Want to Spice Up Your Store’s Holiday Decor? Start With Trashing the Tinsel

Sparkling tinsel and garlands are December decor staples, but when it comes to gussying up your store for the holidays, they could be doing you more harm than good.

While decorating may fall at the bottom of your to-do list during the busiest sales period of the year, it merits careful consideration. A store draped in tired-looking trimmings can actually turn off shoppers. Conversely, a clean, contemporary scheme has the power to lure in potential buyers. Shoppers delight in creative holiday displays, and how your store looks during this crucial time directly affects how it will perform.

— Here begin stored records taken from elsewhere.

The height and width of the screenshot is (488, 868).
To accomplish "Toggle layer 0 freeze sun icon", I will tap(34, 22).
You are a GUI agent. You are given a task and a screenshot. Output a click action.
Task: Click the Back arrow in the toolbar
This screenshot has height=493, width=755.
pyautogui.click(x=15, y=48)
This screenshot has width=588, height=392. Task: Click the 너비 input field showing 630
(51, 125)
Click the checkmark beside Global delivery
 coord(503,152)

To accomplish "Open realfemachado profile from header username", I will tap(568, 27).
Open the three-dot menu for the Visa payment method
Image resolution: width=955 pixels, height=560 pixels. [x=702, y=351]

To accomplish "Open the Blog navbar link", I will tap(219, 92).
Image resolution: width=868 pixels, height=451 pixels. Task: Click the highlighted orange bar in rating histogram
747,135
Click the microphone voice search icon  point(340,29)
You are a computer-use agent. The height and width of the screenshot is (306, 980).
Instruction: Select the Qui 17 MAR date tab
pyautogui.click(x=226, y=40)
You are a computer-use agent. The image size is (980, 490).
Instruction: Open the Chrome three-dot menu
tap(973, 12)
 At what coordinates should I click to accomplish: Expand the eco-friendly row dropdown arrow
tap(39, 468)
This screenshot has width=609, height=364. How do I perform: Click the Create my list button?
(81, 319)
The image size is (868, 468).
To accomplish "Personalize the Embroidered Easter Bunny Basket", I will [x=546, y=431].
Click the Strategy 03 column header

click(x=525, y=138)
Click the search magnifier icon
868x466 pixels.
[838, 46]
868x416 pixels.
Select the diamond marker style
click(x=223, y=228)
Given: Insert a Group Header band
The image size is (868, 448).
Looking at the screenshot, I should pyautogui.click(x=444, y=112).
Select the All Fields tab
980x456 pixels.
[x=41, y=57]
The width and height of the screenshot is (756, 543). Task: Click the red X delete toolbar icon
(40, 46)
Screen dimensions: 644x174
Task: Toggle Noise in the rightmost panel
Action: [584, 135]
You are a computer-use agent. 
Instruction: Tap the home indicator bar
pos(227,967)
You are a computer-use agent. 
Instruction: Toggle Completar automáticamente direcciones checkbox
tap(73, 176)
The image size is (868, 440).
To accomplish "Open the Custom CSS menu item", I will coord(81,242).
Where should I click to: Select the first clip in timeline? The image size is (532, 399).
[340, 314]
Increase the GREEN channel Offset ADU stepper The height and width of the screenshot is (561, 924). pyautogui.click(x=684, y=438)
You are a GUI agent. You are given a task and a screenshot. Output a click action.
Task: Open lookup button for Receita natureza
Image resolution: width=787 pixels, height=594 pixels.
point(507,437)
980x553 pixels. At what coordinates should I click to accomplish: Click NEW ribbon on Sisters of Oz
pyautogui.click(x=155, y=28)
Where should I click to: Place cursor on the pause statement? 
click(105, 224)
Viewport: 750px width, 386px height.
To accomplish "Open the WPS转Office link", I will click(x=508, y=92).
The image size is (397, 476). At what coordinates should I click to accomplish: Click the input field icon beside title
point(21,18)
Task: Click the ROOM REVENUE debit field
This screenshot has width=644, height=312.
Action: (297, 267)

“You can’t just plop down an old tree and expect it to look fresh,” says decorator Allyson Paris, owner of Allyson Paris Designs in Fair Lawn, N.J.

A fan of posh-looking holiday design elements such as mirrored trays (for champagne!), boxes wrapped in metallic paper, and vases, Paris recommends that retailers add monochromatic sparkle to pump up the festive vibe. “Pick a color scheme that’s new,” she says. “It should be two or three colors at most, and you can repeat that over and over again throughout the store.”

Nathan Turner, one of Hollywood’s most in-demand interior designers, says his go-to trick for streamlining holiday decor is to settle on a single color—he loves red because it’s “so warm and cheery”—then play with texture by combining unexpected elements in that same color.

“These days it’s all about reusing materials in creative, unexpected, and beautiful ways,” says Turner, who has transformed rooms with all-orange accents and mismatched plaids for the holidays. “Color selection is always critical. Sometimes it’s fun to add a pop of blue, which isn’t typically used during the holiday season.”

Julia Ladd, senior property manager for mall developer Macerich, oversees the rambling holiday decor scheme at Santa Monica Place in Santa Monica, Calif. Her fashionably stripped-down vignettes feature purist staples such as tiny white lights, 8-foot wreaths, and giant plain-glass (never quaintly painted) ornaments.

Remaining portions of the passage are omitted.